The Income-tested care fee (Form sa456) is different from the basic daily fee and is in addition to the basic daily fee. If you’re commencing a home care package, you’ll need to complete an Aged Care Fees Income Assessment form through Services Australia. This assessment is purely based on income. The amount of subsidy the Government pays to a provider is reduced by the maximum amount of income-tested care fee that the recipient can be charged.

Your service provider can also charge administration costs and case management fees. These fees are deducted from your home care package funds that the provider receives. Make sure that you’re aware of these fees before you sign your Home Care Agreement.

How Do I Arrange Services for My Home Care Package?

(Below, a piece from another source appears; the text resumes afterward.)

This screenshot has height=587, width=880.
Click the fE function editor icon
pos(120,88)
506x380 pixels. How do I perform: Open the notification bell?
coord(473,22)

Arranging services for a home care package can be really confusing. We’ve listed a step-by-step guide to help navigate this:

  • Firstly, have an assessment from the Aged Care Assessment Team (ACAT).
  • Then, receive your letter of approval for a home care package, and other eligible services.
  • Automatically get placed in the national queue, and await the assignment of a home care package.
  • Receive the letter that assigns you to a home care package.
  • Search for a service provider to manage your home care package through My Aged Care.
  • Choose a provider and enter into a home care agreement with them. It’s recommended that you seek legal advice before entering into an agreement.
  • The service provider’s care manager will meet with you to develop a care plan with you.
  • Services will commence following the signing of the home care agreement, and the development of the care plan.